Medical education, after years of sticking to a tried-and-true formula of lectures, exams and rotations, is racing to catch up with technological innovations that are reshaping the way we train nurses and doctors in the U.S., the New York Times reported Oct. 31. Virtual reality (VR) and high-fidelity simulations are leading the charge.
“The healthcare delivery system is changing every day,” Marc Triola, director of NYU Langone’s Institute for Innovations in Medical Education, told the Times. “And our medical education system has been lagging.”
Triola called the disparity between medical education and real-world care “a chasm”—one that medical educators are desperate to close.
The Times wrote schools are shifting their attention to VR solutions and high-tech mannequins that can breathe, sweat and respond to medication just like real patients. From behind a one-way mirror, nursing professors at Clemson University adjust the vitals of $100,000 fake patients to simulate diabetes and neuropathy. At the University of California Riverside School of Medicine, students use VR goggles to call up 3-foot images of hearts and probe them with a controller.

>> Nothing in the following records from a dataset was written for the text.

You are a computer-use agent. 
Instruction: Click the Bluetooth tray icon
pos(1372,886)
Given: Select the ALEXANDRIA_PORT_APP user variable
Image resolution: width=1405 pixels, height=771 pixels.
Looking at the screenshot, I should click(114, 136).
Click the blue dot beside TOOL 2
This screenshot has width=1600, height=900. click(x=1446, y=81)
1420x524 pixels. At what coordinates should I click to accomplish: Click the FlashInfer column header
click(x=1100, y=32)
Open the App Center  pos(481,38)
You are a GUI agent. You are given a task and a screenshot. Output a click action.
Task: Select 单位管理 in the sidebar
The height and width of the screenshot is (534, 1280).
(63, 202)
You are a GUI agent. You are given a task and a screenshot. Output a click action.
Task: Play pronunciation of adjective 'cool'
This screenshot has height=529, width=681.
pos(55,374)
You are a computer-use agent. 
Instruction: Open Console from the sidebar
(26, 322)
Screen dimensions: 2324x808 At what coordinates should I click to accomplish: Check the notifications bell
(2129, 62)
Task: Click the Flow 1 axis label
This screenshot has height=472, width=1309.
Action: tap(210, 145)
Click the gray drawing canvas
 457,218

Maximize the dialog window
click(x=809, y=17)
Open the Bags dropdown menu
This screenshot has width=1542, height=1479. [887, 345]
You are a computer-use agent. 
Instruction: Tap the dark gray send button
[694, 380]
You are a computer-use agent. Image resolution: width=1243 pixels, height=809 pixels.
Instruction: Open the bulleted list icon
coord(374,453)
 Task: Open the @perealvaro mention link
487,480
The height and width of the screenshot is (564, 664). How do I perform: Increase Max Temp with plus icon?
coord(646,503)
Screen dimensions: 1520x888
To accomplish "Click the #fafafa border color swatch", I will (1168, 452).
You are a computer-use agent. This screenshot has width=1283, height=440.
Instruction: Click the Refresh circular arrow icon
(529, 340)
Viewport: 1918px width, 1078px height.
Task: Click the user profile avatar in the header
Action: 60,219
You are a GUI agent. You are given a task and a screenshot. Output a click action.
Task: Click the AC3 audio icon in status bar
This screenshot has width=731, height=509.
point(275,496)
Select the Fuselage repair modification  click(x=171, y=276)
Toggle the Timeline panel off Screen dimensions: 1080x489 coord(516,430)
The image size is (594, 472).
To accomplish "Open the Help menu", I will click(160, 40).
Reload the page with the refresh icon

One student said the technology speeds up her learning process, since it can be hard to picture all 360 degrees of a human heart from a textbook explanation.
Not all reform is tech-related, though. At Clemson, masters students spend time at rural clinics to expose them to “unscripted human interaction” with patients, and other students around the country serve regular shifts in ambulances to gain “a more complete picture” of patient life.